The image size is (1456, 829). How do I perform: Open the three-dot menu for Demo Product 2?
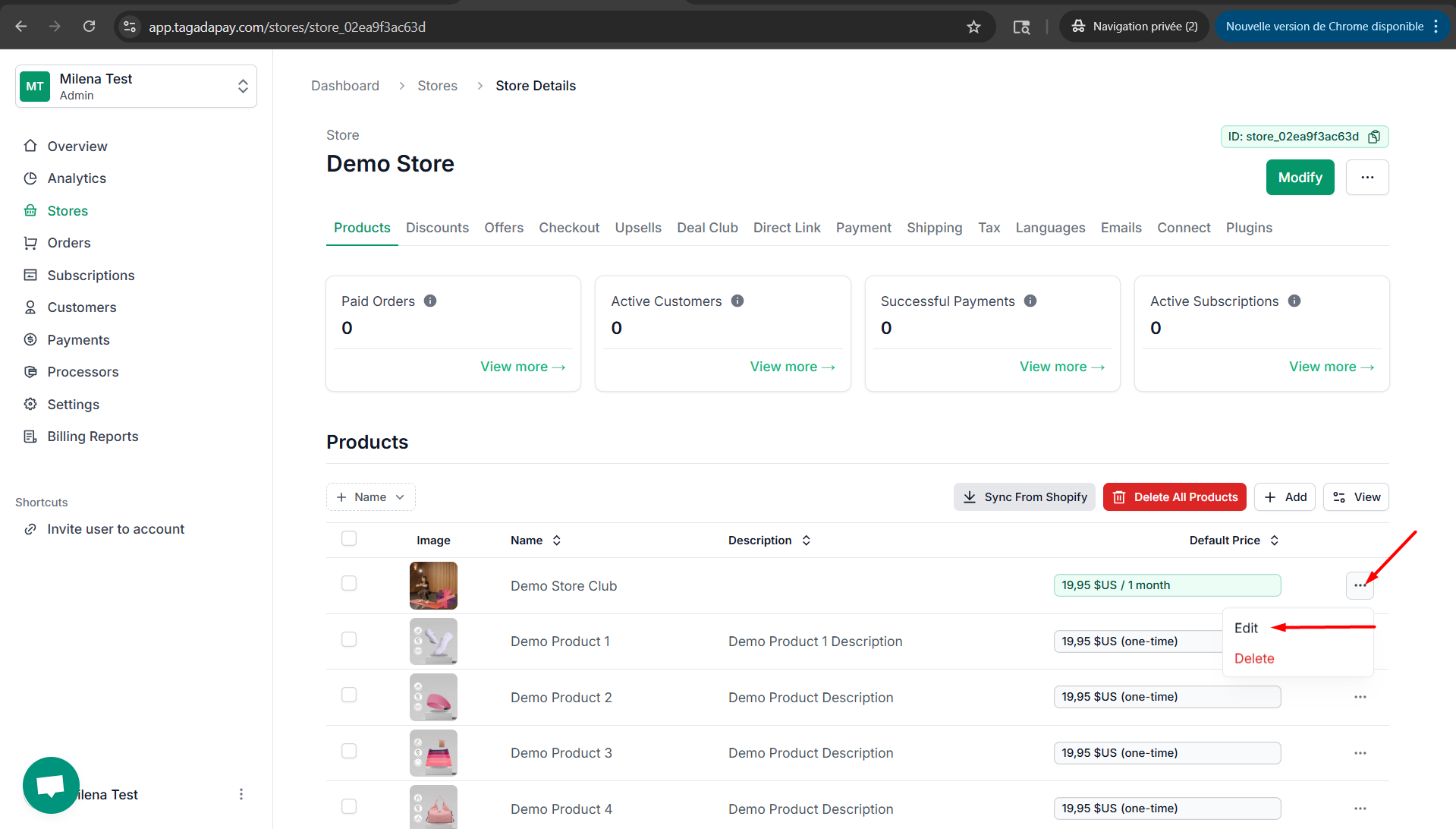point(1360,697)
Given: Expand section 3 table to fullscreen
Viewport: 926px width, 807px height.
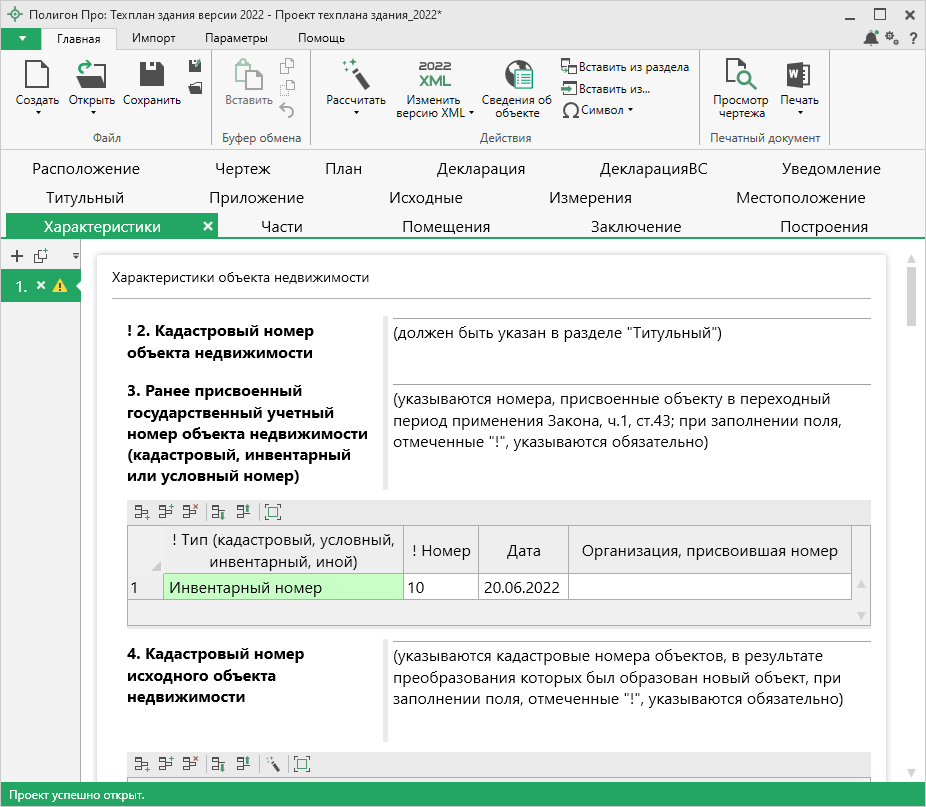Looking at the screenshot, I should [x=272, y=512].
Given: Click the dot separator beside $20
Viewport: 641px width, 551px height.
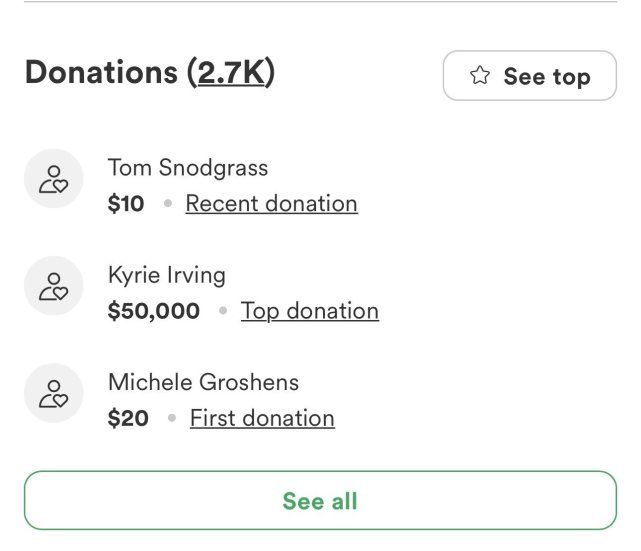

☆ ☆ ☆

*EXERCISE BRIEF*
Pictures aside, repeat every line of the data above exactly.

*EXERCISE ANSWER*
The image size is (1456, 829). How do I perform: Open the three-dot menu for Demo Product 2?
point(1360,697)
Given: Expand section 3 table to fullscreen
Viewport: 926px width, 807px height.
Looking at the screenshot, I should [x=272, y=512].
Given: Click the dot separator beside $20
Viewport: 641px width, 551px height.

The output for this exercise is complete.